Quant aux femmes qui n’ont pas la force d’exercer la même force d’hercule, elles se contentent surtout de ramasser le sable versé au sol, pendant l’opération du dévasement de la pirogue pour le camion par les hommes. Elles le revendent pour la plupart aux gros porteur qui achètent pour compléter souvent  leur chargement et le prix est négociable avec les clients.

Selon Bocar SAMAKE, conducteur de camion, le prix du sable, en provenance de la région de Koulikoro pour le site de Missabougou, varie en fonction de la quantité, les saisons et la distance à parcourir.

«Le chargement des camions de 8 à 9 roues est cédé à 85 000 FCFA, pour ceux des 10 roues et autres le prix peut aller jusqu’à 100 000 FCFA et plus. Pour un chargement de sable de Magnambougou à une à destination de la Commune VI, est vendu à 80 000 FCFA ou 75 000 FCFA», révèle-t-il.
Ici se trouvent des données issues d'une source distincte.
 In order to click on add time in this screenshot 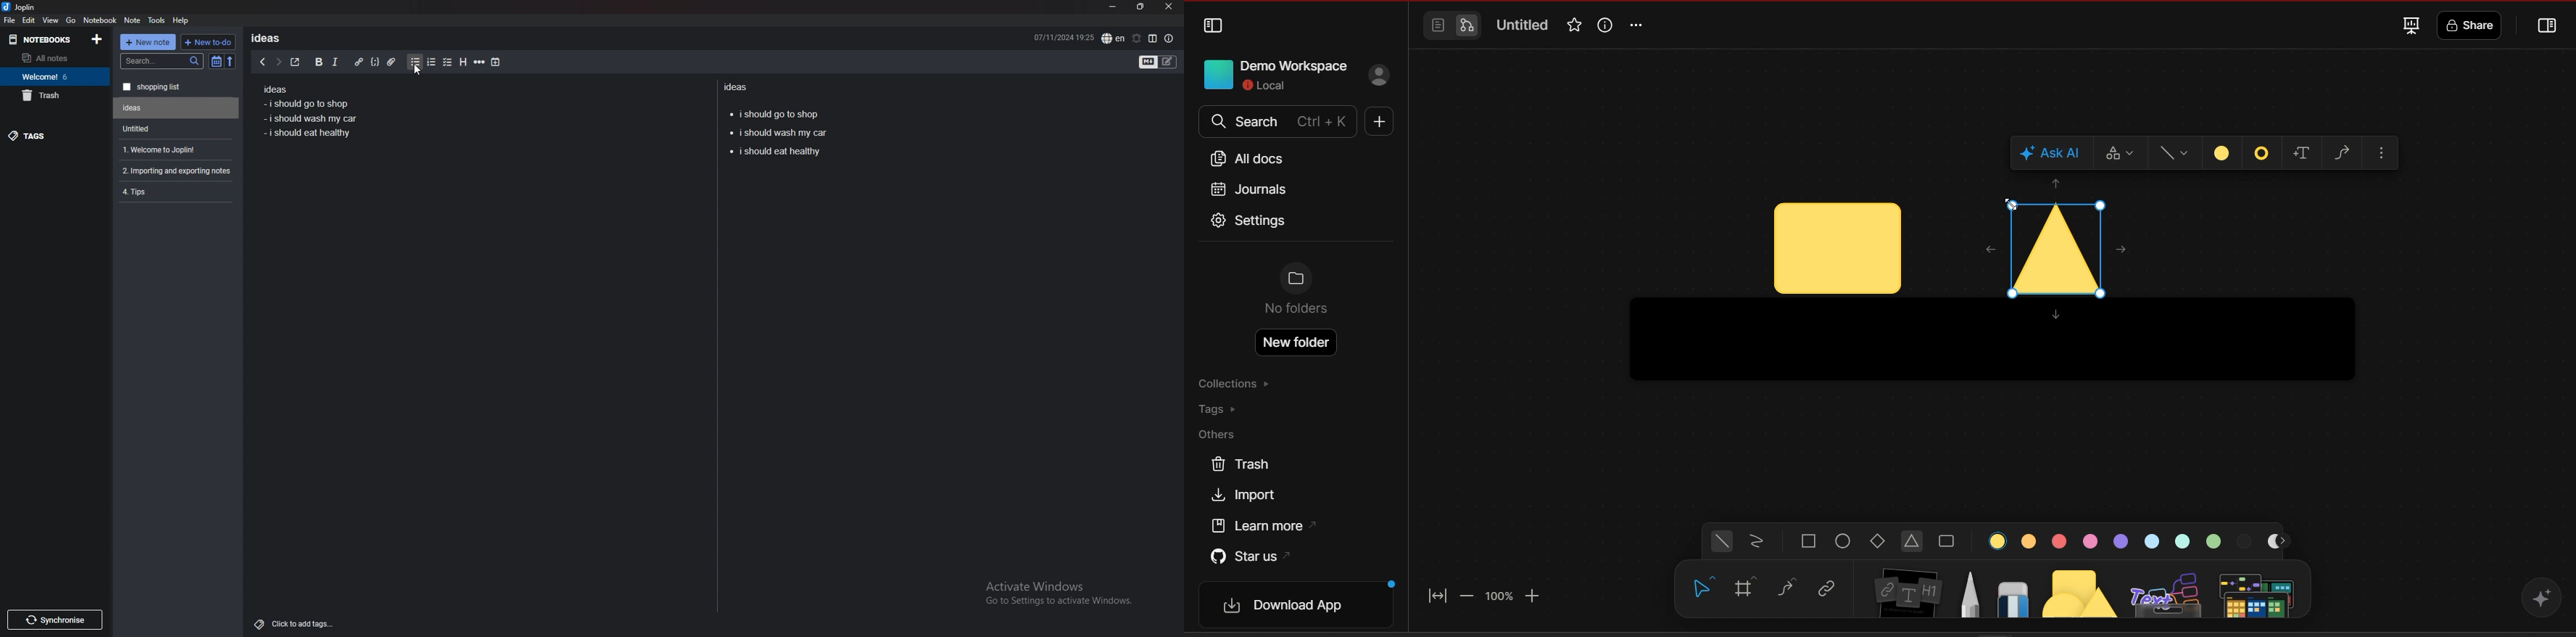, I will do `click(497, 62)`.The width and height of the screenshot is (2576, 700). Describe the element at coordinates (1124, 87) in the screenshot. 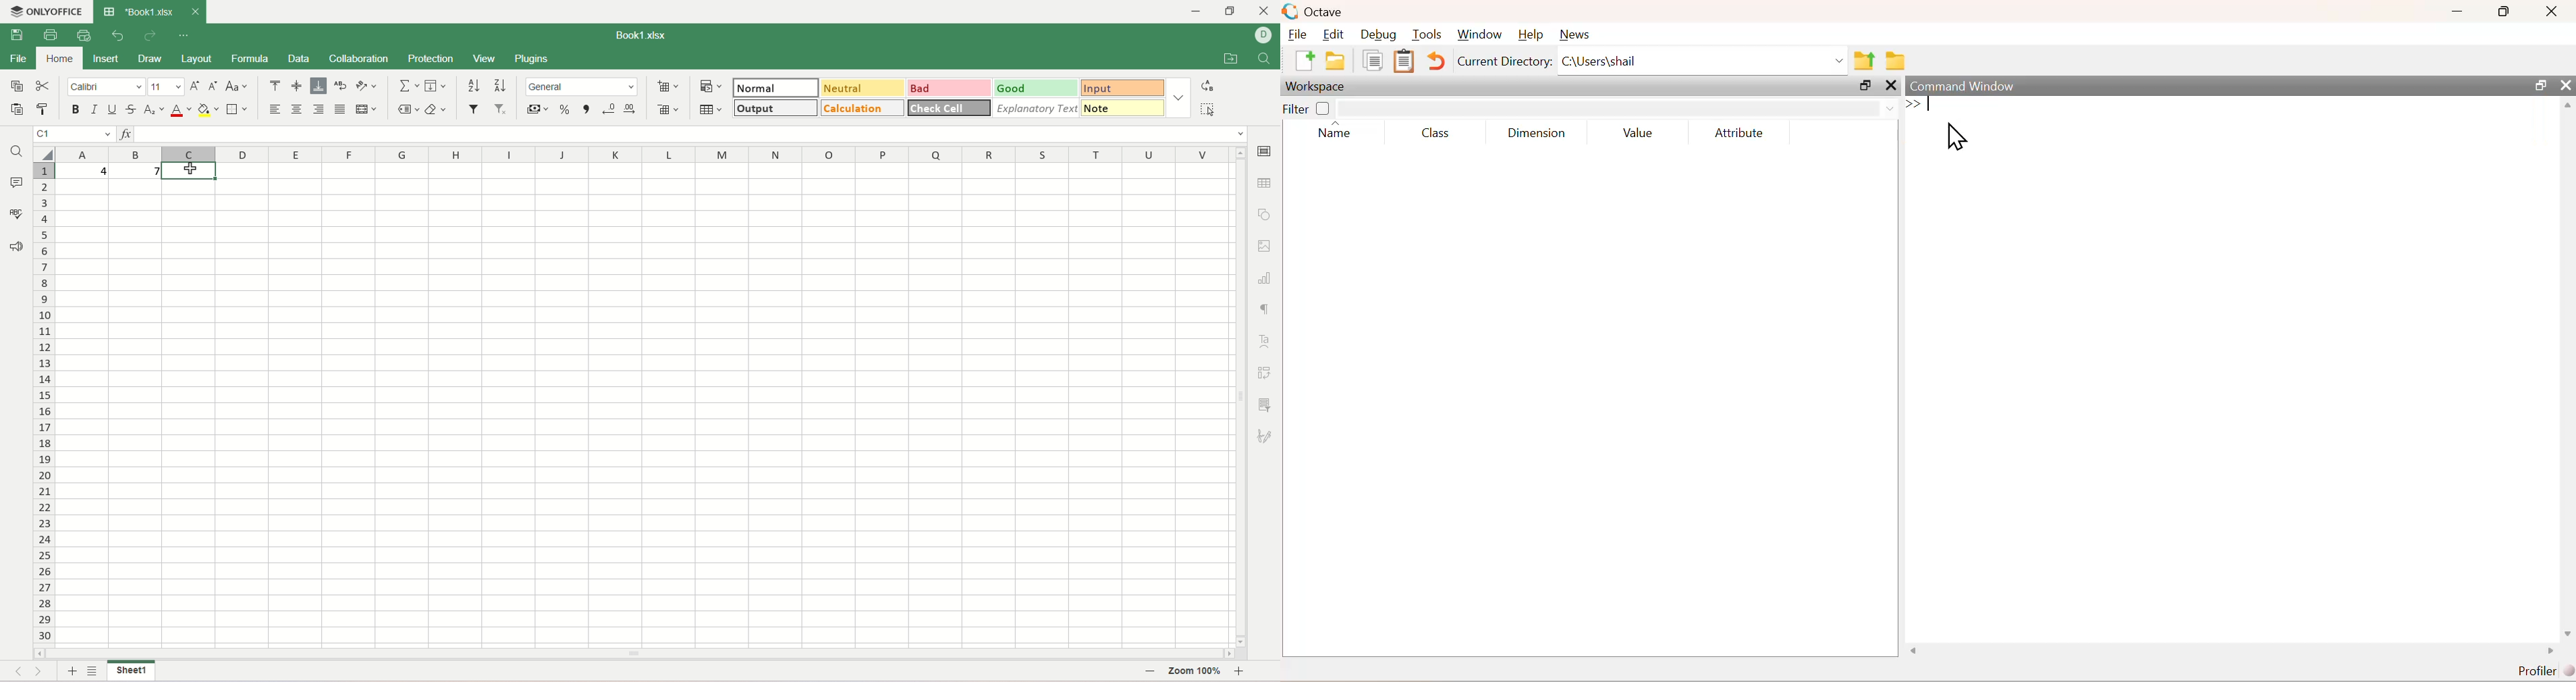

I see `input` at that location.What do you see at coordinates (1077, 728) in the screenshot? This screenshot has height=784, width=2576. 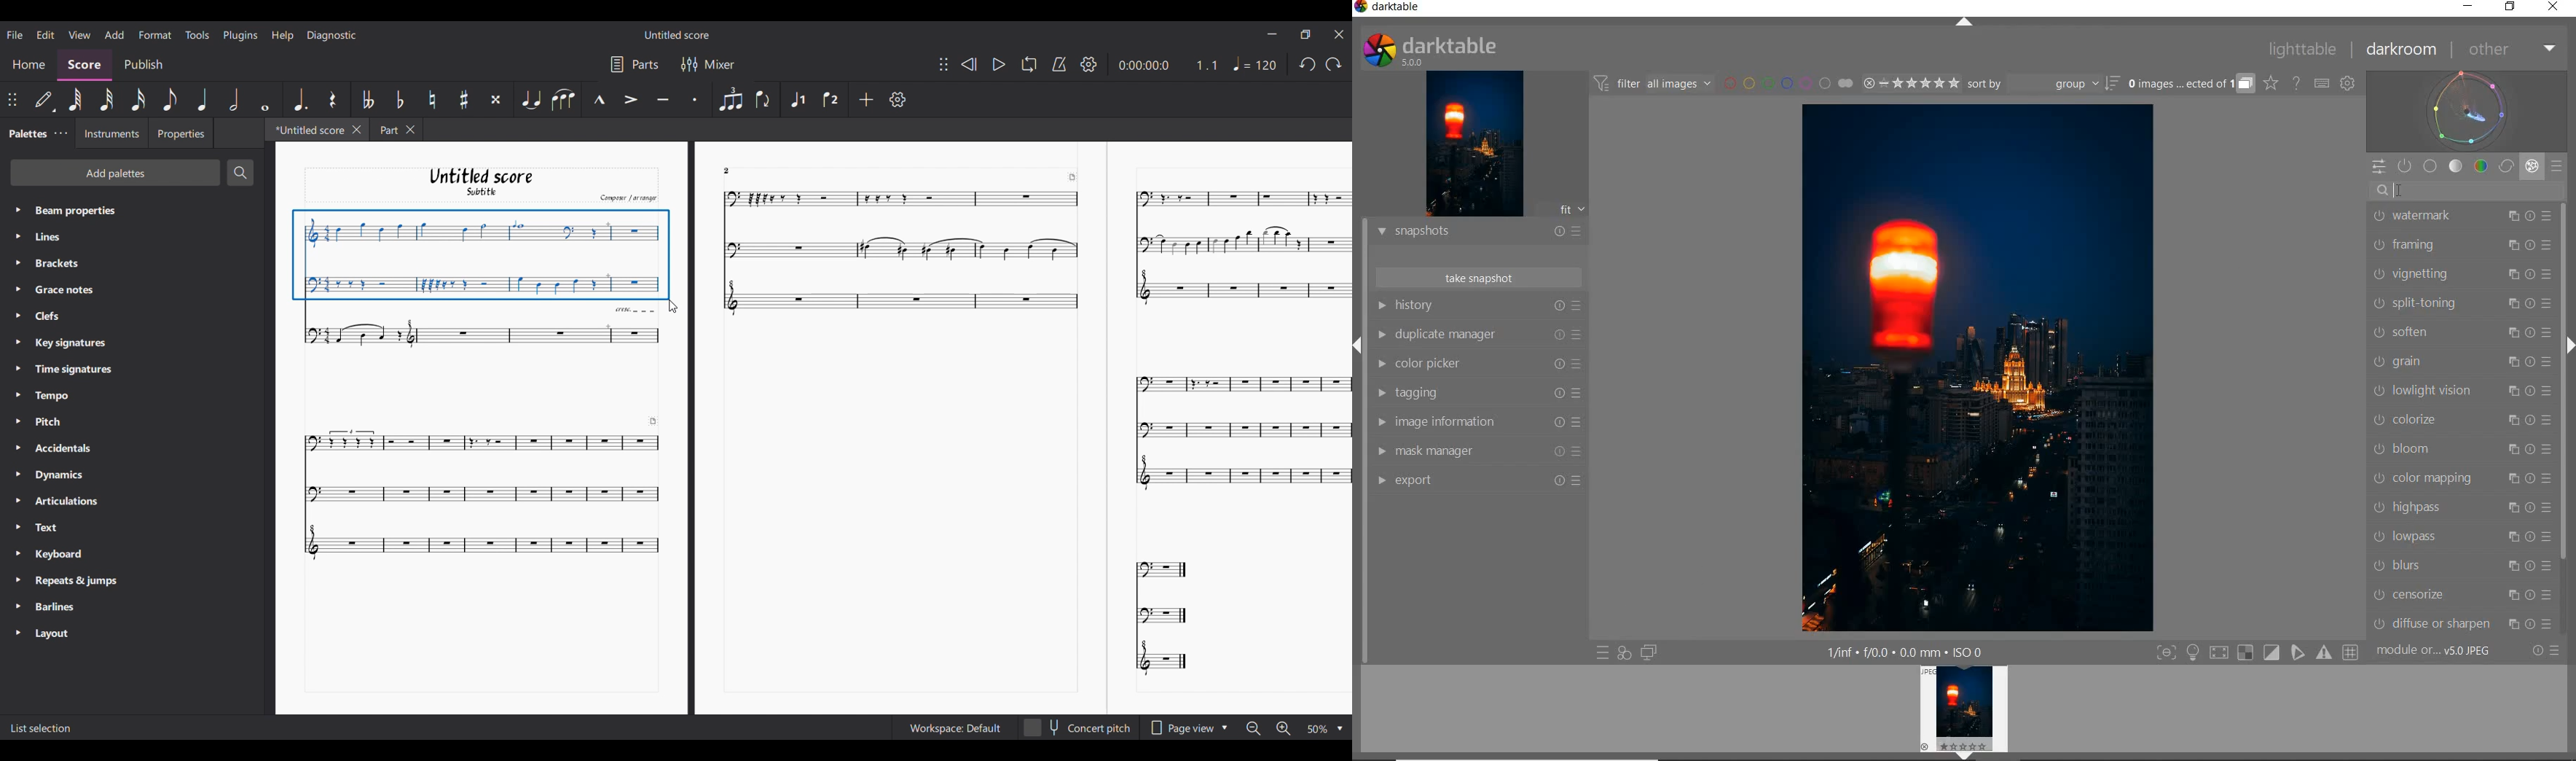 I see `Concert pitch toggle` at bounding box center [1077, 728].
« Ce n’est pas seulement les propriétaires de camions qui se frottent les mains dans ce secteur, il y a également les piroguiers qui gagnent par mois et par pirogue ; et les chauffeurs de benne qui perçoivent entre 10 000 FCFA et 30 000 FCFA par chargement de sable, selon la destination», a fait savoir notre interlocuteur.

Outre les difficultés liées à ce secteur, le manque d’infrastructures demeure toujours la préoccupation majeure pour les exploitants de sable, une matière indispensable des bâtiments et des travaux publics (BTP).